Once you find the line with "Instruction: Set Windows", copy it and every line after it through the end of the entries below, exactly as written.

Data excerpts
—————

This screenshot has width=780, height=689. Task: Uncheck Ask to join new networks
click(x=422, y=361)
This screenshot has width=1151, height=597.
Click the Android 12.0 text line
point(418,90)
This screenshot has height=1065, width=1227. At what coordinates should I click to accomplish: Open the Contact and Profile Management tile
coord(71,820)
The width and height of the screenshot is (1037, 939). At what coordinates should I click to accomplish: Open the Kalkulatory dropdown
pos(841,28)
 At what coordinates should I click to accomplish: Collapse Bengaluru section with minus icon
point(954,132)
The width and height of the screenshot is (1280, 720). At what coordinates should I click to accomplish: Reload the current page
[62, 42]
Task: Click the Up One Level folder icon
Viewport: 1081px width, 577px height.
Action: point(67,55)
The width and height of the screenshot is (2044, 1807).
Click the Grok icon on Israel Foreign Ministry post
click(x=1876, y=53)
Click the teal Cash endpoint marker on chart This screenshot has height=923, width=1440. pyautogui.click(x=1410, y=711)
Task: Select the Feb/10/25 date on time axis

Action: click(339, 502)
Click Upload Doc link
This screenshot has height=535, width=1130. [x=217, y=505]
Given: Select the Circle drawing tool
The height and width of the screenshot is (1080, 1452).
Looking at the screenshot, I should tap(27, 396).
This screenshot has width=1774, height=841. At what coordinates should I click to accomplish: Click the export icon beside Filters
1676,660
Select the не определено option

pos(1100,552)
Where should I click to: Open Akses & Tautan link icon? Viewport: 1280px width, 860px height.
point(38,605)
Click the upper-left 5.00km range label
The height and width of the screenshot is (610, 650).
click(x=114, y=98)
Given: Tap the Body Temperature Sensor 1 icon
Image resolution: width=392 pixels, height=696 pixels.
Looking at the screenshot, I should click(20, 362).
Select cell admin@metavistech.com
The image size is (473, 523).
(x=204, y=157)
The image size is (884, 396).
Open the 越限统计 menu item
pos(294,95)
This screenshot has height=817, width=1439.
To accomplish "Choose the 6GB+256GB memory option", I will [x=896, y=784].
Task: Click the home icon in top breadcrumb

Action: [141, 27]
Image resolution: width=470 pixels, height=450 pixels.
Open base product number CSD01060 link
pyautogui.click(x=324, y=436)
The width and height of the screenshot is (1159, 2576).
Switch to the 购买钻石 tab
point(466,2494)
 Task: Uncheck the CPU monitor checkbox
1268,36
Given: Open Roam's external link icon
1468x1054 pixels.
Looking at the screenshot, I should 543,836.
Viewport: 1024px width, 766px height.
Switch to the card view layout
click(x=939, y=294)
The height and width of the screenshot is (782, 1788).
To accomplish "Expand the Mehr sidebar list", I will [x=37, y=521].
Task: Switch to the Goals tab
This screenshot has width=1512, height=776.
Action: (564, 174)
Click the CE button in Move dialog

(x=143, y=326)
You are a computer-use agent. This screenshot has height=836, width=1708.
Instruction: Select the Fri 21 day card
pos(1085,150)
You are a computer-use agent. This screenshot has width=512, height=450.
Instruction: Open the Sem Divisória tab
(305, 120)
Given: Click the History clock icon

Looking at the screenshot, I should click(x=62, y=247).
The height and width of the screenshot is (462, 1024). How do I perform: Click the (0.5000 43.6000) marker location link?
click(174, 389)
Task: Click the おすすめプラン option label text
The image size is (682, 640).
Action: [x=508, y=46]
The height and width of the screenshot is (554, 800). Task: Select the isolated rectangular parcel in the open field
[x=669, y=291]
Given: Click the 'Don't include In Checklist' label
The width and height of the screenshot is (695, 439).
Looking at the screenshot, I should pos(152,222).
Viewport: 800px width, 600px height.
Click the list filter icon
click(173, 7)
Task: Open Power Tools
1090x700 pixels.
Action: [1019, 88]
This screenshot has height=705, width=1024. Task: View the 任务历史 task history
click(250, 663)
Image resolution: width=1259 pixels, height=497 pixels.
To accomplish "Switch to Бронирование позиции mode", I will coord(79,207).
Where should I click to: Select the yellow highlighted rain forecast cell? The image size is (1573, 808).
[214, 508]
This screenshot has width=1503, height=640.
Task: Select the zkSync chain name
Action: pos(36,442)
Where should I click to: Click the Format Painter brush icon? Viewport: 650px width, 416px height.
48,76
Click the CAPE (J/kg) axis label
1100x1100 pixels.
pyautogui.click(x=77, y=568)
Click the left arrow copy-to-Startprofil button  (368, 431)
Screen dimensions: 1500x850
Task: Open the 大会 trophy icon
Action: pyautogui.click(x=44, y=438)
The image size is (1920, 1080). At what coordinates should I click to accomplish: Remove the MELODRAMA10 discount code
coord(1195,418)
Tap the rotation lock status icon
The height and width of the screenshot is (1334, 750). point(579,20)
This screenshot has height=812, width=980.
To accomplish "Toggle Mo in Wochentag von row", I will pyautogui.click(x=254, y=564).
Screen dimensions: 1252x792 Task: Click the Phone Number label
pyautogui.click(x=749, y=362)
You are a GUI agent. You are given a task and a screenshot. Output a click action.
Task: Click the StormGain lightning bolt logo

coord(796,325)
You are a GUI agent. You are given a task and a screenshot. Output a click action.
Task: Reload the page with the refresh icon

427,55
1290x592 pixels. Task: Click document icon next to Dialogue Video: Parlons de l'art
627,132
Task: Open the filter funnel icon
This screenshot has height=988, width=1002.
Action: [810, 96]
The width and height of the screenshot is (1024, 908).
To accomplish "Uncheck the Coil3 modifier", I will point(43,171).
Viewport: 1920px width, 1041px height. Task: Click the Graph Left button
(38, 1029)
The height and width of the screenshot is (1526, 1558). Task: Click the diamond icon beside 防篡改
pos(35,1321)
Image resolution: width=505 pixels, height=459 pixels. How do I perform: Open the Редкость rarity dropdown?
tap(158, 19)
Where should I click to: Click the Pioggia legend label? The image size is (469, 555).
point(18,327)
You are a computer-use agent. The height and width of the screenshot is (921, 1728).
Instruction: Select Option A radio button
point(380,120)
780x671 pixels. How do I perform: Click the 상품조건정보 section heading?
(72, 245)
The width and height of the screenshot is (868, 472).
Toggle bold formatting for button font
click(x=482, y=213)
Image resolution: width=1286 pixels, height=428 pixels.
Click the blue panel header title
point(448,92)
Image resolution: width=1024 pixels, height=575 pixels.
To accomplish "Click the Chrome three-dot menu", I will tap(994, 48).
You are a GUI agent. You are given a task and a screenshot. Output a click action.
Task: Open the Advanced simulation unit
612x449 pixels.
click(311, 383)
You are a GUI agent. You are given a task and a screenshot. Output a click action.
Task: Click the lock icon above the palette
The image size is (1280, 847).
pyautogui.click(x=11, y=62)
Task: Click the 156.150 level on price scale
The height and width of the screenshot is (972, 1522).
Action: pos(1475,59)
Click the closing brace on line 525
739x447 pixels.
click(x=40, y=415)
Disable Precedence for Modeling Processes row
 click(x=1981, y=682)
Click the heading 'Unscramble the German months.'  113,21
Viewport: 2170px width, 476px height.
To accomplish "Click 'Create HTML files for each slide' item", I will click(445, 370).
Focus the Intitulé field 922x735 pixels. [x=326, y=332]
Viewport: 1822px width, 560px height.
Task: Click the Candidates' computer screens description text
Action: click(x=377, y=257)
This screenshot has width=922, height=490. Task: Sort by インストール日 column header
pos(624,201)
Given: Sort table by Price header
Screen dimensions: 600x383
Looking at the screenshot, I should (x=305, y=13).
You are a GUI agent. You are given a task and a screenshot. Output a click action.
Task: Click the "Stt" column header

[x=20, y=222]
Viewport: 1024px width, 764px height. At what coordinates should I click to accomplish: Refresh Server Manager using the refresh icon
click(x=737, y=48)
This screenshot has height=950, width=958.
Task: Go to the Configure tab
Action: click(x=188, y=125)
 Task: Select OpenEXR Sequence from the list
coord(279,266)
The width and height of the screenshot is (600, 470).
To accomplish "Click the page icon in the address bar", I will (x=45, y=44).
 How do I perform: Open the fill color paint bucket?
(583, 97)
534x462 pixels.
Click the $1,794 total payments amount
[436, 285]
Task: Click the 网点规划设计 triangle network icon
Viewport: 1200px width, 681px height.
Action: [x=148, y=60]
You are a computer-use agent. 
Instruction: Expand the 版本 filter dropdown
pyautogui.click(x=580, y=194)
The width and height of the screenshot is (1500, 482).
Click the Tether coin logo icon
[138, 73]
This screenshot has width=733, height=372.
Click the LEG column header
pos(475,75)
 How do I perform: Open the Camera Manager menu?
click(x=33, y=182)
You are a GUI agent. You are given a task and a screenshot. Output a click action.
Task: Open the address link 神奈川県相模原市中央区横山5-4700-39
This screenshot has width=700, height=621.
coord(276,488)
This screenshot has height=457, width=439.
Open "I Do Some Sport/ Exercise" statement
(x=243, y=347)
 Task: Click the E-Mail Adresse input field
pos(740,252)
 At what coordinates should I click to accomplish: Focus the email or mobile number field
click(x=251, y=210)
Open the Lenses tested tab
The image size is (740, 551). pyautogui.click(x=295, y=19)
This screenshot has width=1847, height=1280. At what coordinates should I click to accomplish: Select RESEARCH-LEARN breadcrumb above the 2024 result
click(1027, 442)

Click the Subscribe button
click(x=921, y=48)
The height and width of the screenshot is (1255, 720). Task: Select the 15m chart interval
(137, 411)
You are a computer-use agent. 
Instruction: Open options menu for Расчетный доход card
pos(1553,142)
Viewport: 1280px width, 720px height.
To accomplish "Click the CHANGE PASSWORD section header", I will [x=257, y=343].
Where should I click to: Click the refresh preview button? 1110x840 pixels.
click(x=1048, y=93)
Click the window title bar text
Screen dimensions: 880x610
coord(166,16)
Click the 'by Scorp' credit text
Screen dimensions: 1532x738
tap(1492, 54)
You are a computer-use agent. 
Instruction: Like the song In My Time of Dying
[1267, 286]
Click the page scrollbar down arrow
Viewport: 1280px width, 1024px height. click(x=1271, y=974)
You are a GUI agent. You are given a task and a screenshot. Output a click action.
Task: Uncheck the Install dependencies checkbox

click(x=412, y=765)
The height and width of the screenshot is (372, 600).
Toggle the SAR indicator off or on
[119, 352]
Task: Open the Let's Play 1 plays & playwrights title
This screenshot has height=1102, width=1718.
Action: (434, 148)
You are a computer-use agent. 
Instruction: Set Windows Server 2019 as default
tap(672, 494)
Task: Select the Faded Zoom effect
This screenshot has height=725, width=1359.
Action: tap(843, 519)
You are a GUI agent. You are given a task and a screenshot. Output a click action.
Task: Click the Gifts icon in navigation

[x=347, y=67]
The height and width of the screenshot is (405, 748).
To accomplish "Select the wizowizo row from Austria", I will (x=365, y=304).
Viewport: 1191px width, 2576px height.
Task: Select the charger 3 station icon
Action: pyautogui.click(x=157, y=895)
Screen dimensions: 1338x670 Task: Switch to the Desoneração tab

—————

### EXERCISE OUTPUT
Instruction: Set Windows Server 2019 as default
tap(672, 494)
Task: Select the Faded Zoom effect
This screenshot has height=725, width=1359.
Action: tap(843, 519)
You are a GUI agent. You are given a task and a screenshot. Output a click action.
Task: Click the Gifts icon in navigation

[x=347, y=67]
The height and width of the screenshot is (405, 748).
To accomplish "Select the wizowizo row from Austria", I will (x=365, y=304).
Viewport: 1191px width, 2576px height.
Task: Select the charger 3 station icon
Action: pyautogui.click(x=157, y=895)
Screen dimensions: 1338x670 Task: Switch to the Desoneração tab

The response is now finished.